In 2013, General Efraín Ríos Montt, who served as President of Guatemala from 1982 to 1983, was found guilty of genocide against the Ixil people. In 2018, a Guatemalan court ruled that the army committed acts of genocide, but no one was convicted. In 2024, General Manuel Benedicto Lucas García (brother of President Fernando Romeo Lucas García) was placed on trial for genocide, crimes against humanity, forced disappearances, and sexual violence against the Maya Ixil people. He ordered more than 30 massacres and destroyed 23 villages in the Maya Ixil region, causing the death of at least 1,771 people when he led the army between 1981 and 1982.

== Celebrations ==
In Campeche, the Ixil celebrate the Day of the Nature with a ceremony to thank Mother Earth for the food granted to them.

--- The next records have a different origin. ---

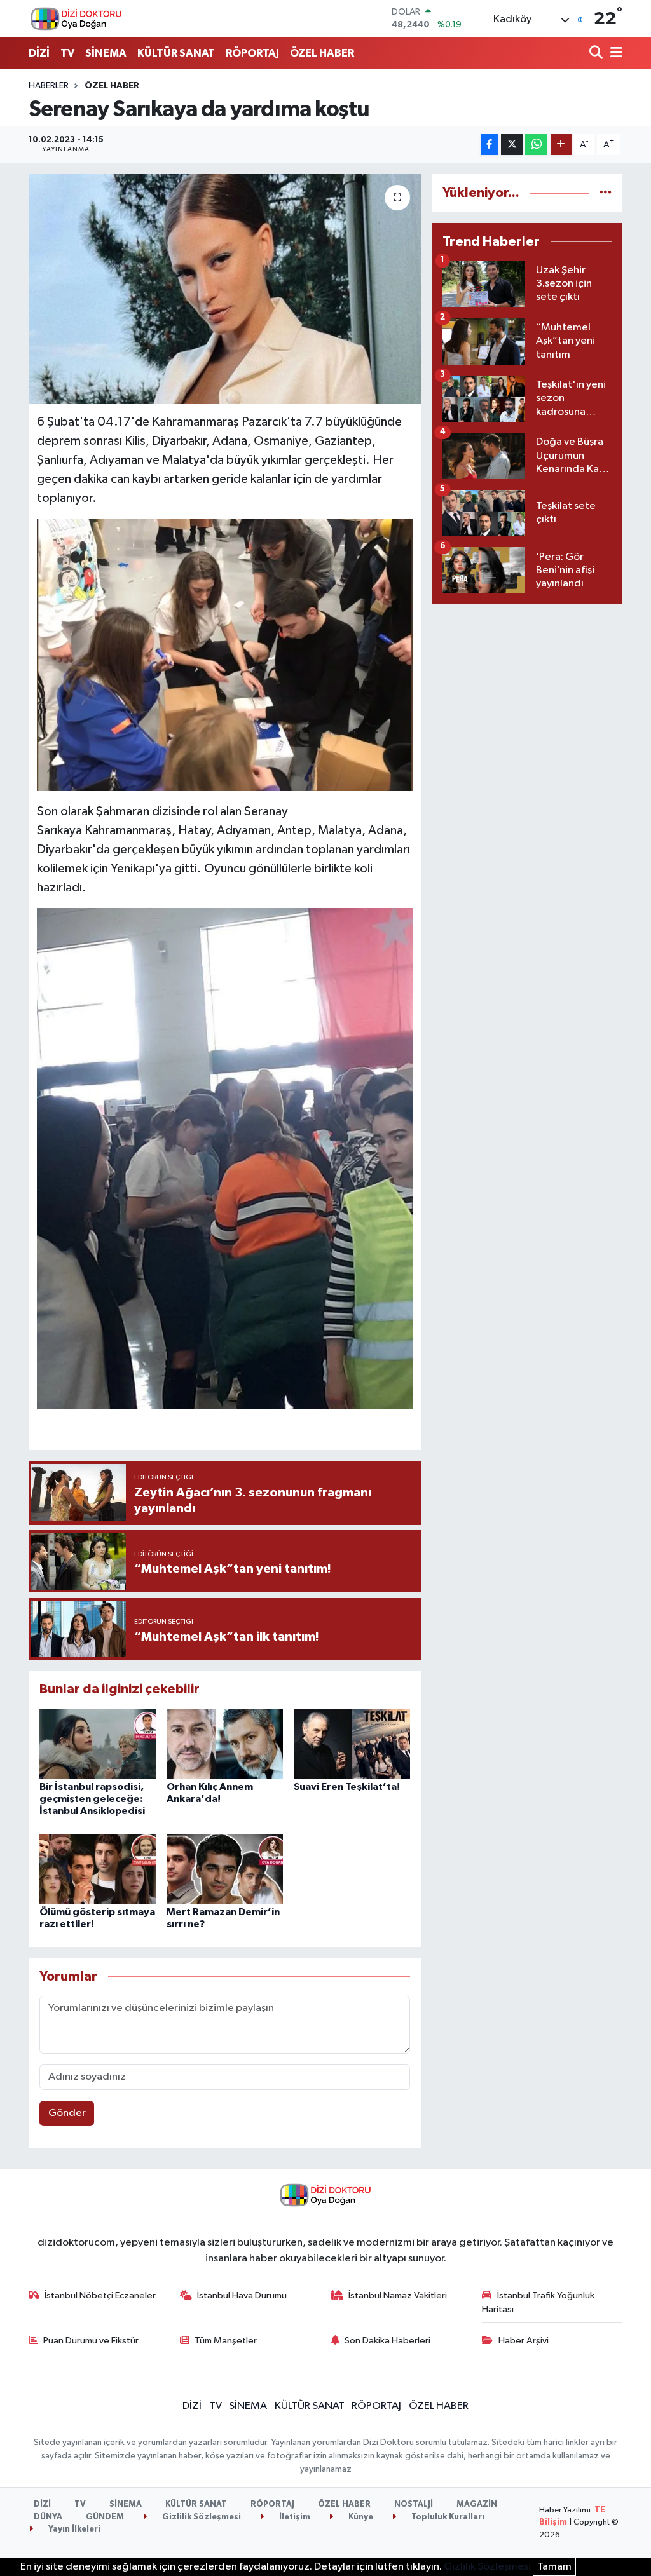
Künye (359, 2517)
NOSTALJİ (413, 2504)
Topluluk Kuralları (446, 2517)
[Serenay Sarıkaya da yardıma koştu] (225, 289)
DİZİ (39, 53)
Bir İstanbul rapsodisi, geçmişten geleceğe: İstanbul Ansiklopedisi (92, 1799)
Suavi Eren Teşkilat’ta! (347, 1787)
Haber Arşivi (523, 2340)
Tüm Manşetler (226, 2340)
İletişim (293, 2517)
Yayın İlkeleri (73, 2529)
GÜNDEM (105, 2517)
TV (67, 53)
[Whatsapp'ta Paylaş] (536, 144)
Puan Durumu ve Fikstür (91, 2340)
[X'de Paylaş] (512, 144)
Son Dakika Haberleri (387, 2340)
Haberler (49, 85)
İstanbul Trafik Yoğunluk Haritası (538, 2302)
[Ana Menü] (614, 53)
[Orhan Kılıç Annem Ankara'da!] (225, 1743)
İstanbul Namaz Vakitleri (397, 2295)
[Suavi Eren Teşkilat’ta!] (352, 1743)
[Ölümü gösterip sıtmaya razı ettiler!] (97, 1868)
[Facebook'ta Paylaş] (489, 144)
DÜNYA (48, 2517)
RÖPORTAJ (252, 53)
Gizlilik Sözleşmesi (200, 2517)
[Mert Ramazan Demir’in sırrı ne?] (225, 1868)
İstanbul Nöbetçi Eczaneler (100, 2295)
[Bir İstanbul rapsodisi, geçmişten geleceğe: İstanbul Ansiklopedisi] (97, 1743)
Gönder (67, 2113)
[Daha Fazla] (561, 144)
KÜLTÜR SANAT (176, 53)
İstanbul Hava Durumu (242, 2295)
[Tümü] (606, 192)
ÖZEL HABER (322, 53)
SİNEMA (106, 53)
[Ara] (597, 53)
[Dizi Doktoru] (76, 18)
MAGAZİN (476, 2504)
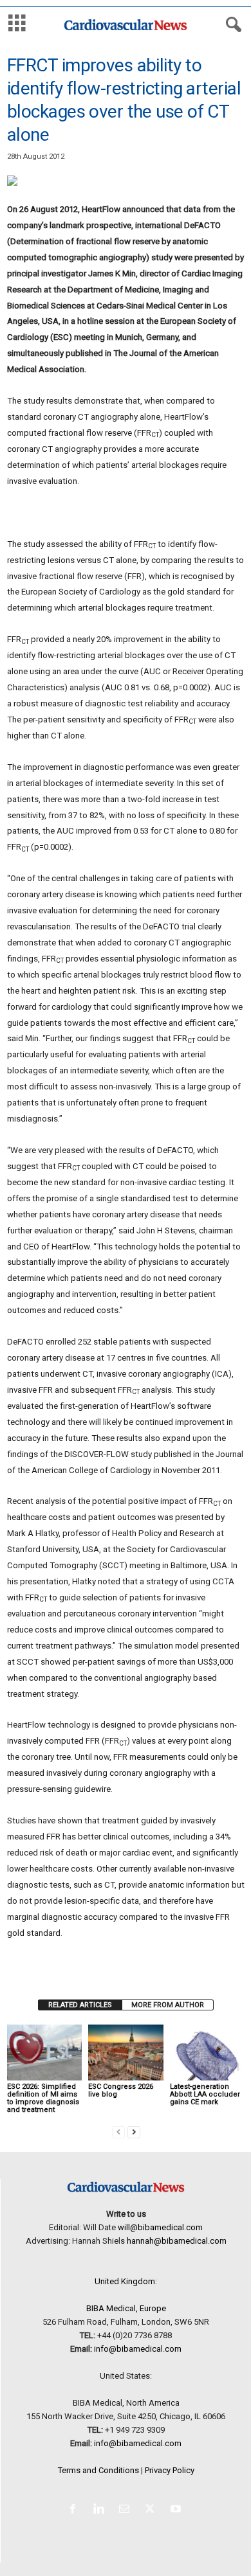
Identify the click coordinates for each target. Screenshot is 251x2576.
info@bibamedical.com (137, 2349)
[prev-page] (118, 2131)
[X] (152, 2510)
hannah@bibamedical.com (177, 2241)
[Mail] (127, 2510)
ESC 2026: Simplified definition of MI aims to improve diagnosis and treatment (43, 2098)
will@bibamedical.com (160, 2227)
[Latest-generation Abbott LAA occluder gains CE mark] (207, 2052)
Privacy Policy (169, 2470)
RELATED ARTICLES (80, 2005)
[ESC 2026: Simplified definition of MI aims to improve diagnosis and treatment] (44, 2052)
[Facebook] (75, 2510)
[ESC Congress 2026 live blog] (125, 2052)
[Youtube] (177, 2510)
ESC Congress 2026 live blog (120, 2090)
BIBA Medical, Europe (126, 2308)
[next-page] (133, 2131)
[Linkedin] (101, 2510)
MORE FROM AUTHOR (167, 2005)
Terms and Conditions (98, 2470)
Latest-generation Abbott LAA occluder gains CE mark (205, 2094)
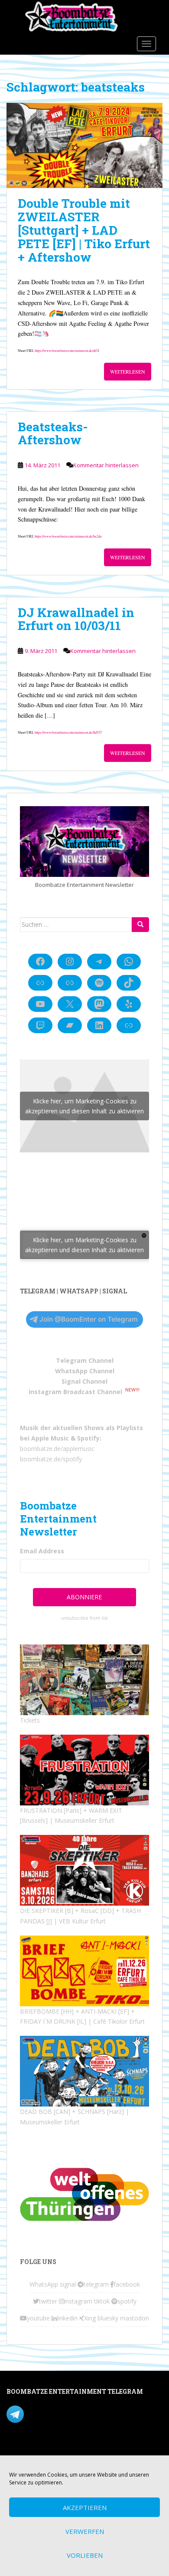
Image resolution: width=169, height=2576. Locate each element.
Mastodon (21, 2449)
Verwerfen (84, 2531)
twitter (48, 2301)
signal (68, 2284)
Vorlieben (85, 2555)
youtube (38, 2318)
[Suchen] (140, 924)
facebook (127, 2284)
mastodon (134, 2318)
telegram (96, 2284)
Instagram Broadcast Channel (75, 1392)
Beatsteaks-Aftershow (53, 433)
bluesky (108, 2318)
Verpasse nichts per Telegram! (67, 2413)
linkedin (67, 2318)
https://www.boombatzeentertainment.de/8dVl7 (68, 732)
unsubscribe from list (84, 1618)
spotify (126, 2301)
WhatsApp (43, 2284)
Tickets (30, 1720)
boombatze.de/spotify (51, 1459)
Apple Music (50, 1438)
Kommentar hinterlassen (106, 465)
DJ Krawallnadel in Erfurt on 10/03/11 (76, 619)
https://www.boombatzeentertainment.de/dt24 (67, 350)
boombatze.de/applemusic (57, 1448)
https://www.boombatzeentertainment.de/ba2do (68, 536)
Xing (90, 2318)
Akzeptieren (85, 2507)
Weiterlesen (127, 371)
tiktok (102, 2301)
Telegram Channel (85, 1360)
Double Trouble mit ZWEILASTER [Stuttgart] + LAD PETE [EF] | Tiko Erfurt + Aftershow (84, 230)
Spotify (88, 1438)
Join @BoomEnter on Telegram (88, 1319)
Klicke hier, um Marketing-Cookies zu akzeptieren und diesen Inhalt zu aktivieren (84, 1106)
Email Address (42, 1551)
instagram (78, 2301)
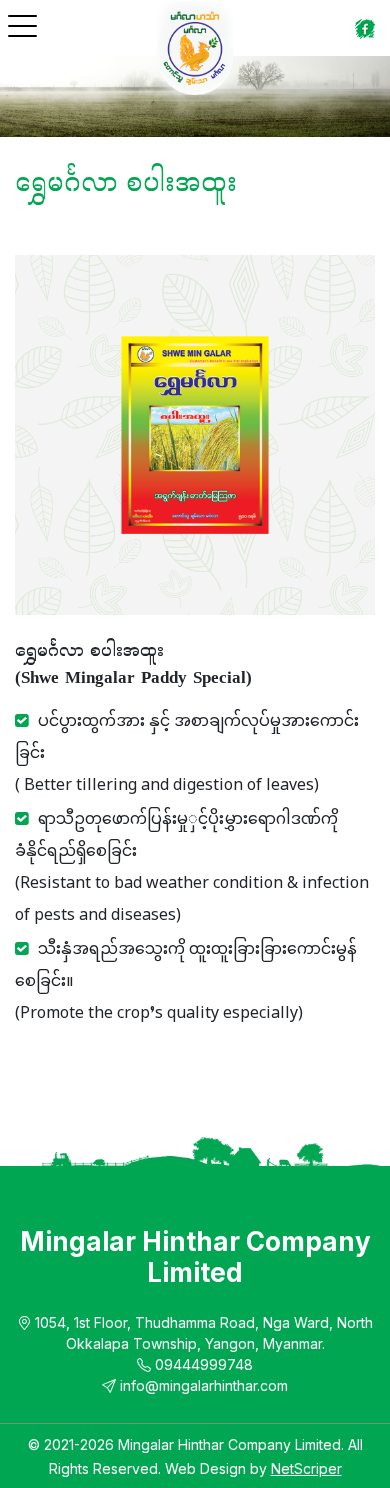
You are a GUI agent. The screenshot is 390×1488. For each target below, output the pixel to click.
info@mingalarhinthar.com (202, 1385)
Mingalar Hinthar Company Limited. (233, 1444)
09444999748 (202, 1364)
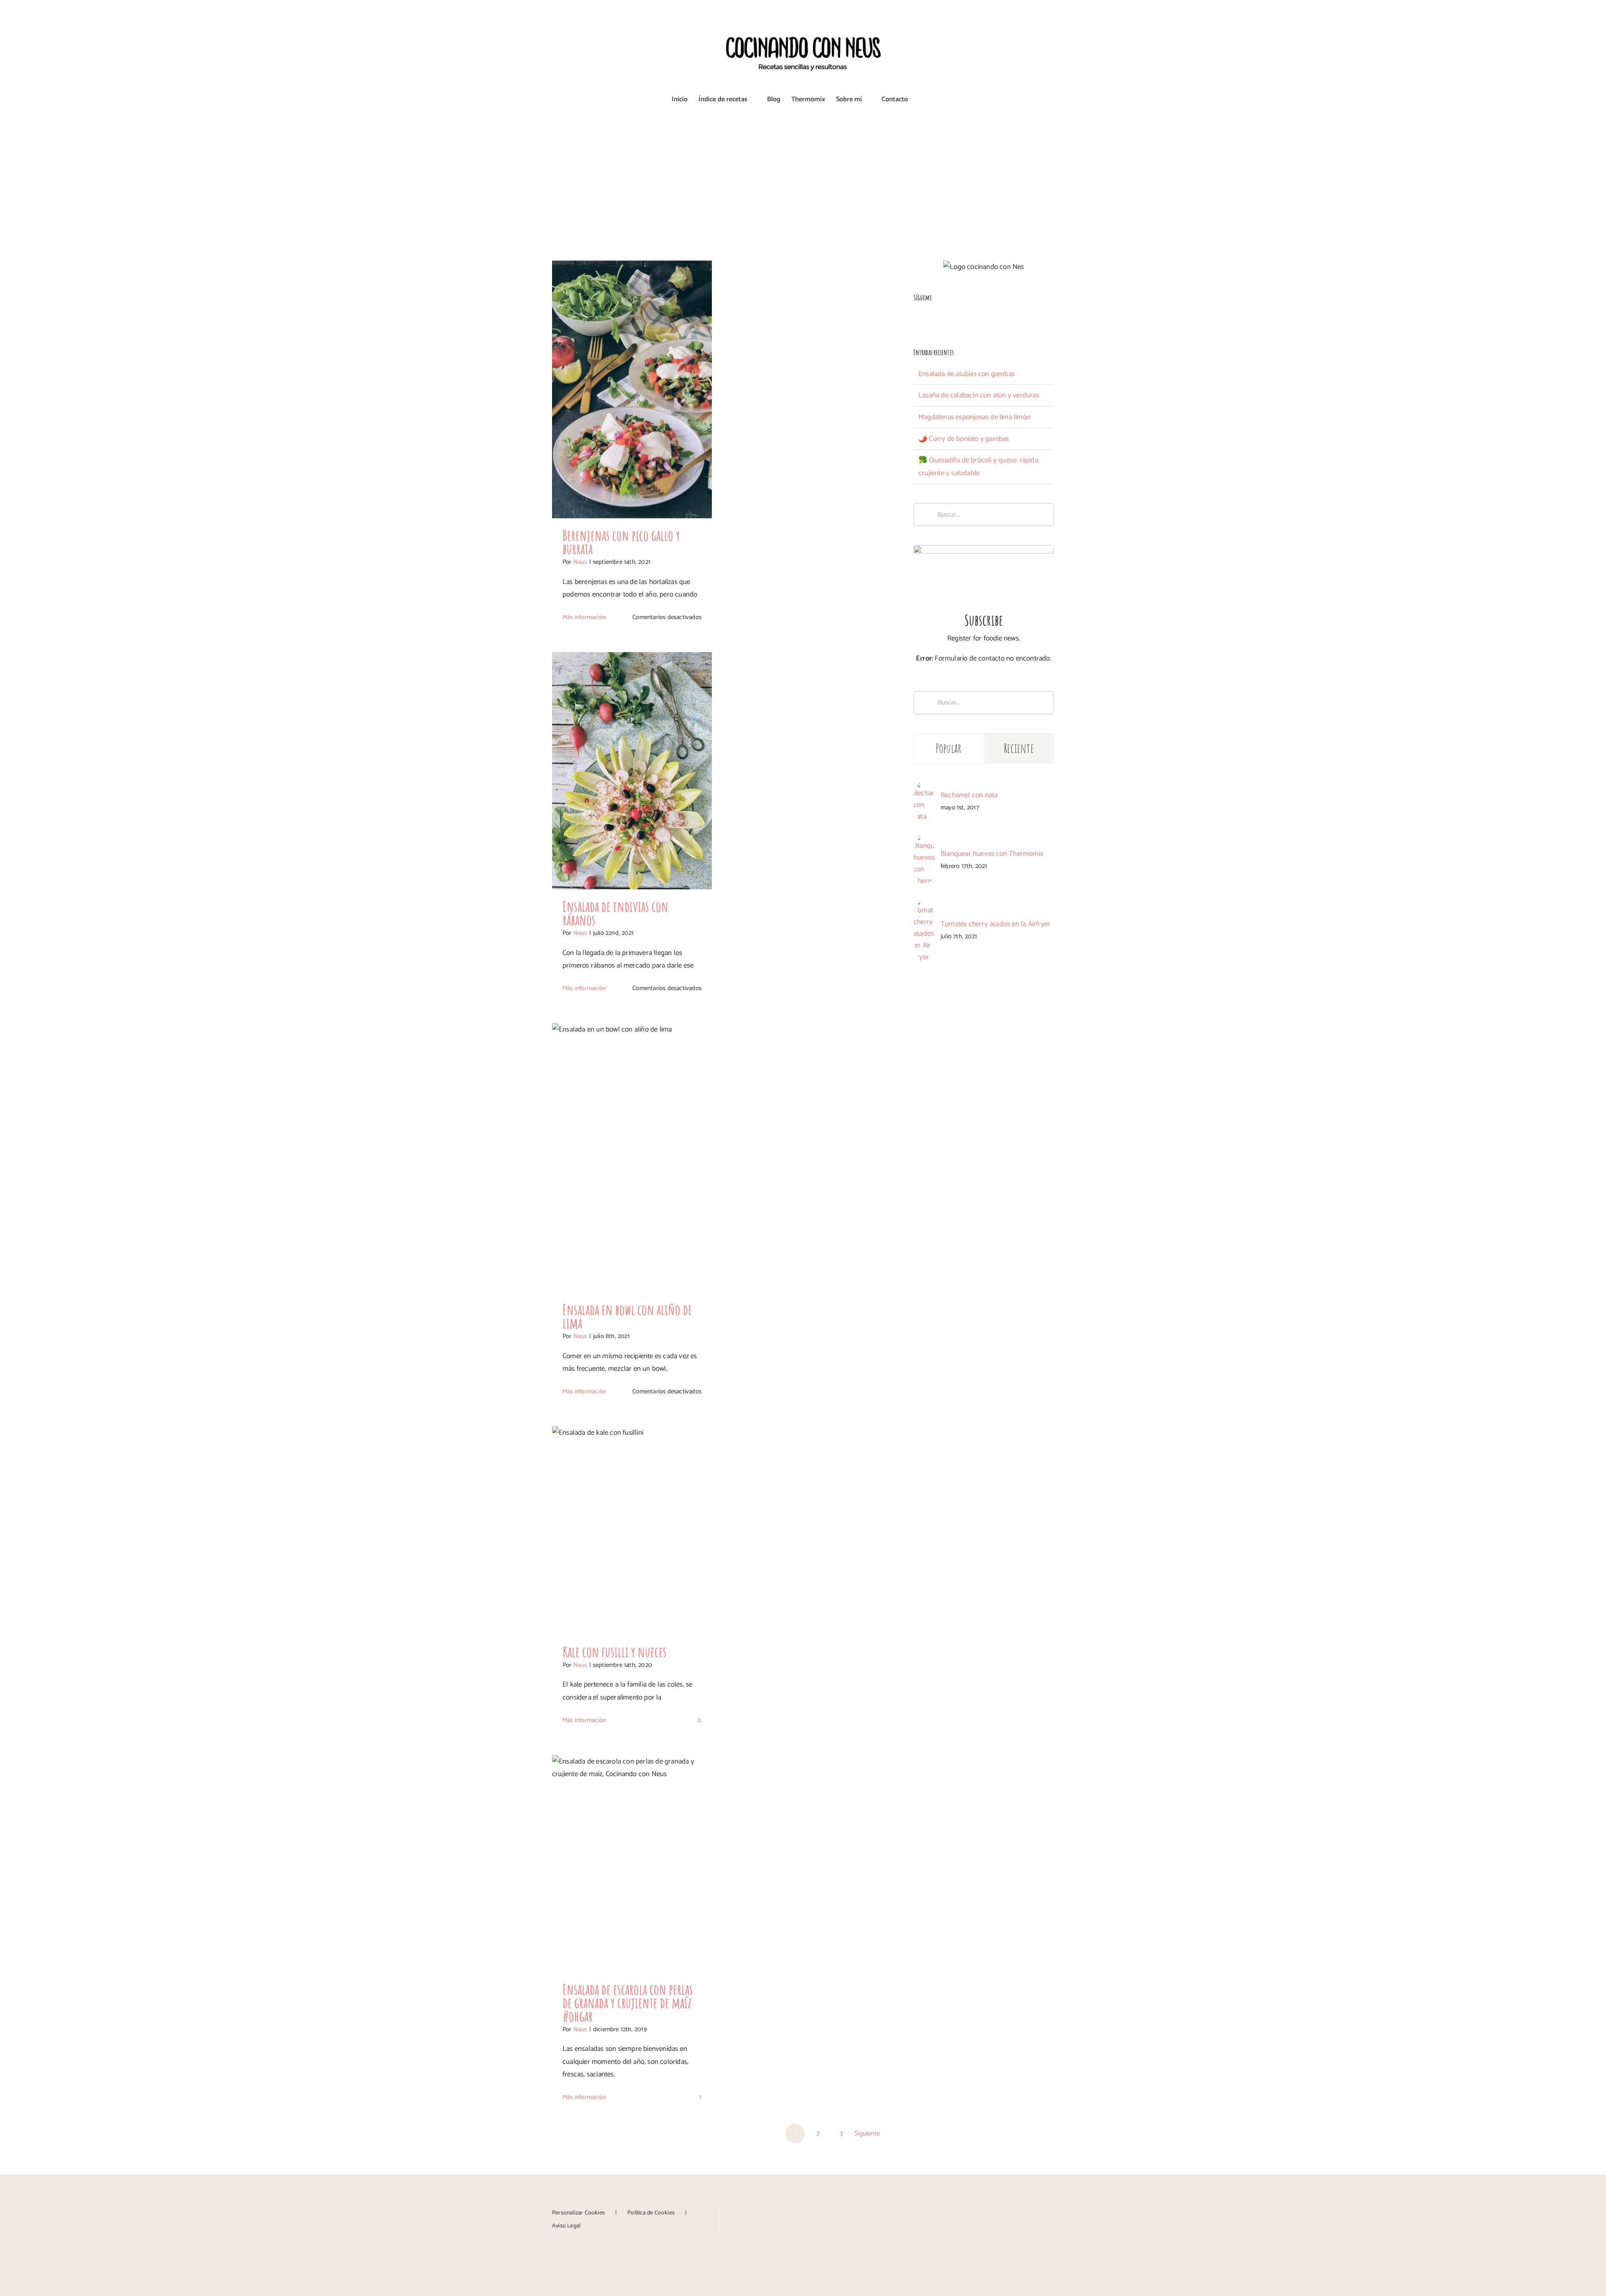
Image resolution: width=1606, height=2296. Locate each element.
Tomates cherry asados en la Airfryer (995, 924)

This ceremony starts near a body of water where the people come together to share cultivated products like corn, beans, fruits and vegetables.

== Religion ==
In Campeche, the Ixil people praise the Sun (K'ii in Ixil) in a daily ritual where the head of the family goes right to the sunset, and in ceremonial manner thanks the Sun for its light and for guiding his path to work, asking to not suffer any accident along the way or get lost.